### Exercise instructions
Output the complete listing. Match it exactly.

### Entries shown
----------

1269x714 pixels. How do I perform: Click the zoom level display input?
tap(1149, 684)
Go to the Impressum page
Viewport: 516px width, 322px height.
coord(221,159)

----------

### Exercise answer
1269x714 pixels. How do I perform: Click the zoom level display input?
tap(1149, 684)
Go to the Impressum page
Viewport: 516px width, 322px height.
coord(221,159)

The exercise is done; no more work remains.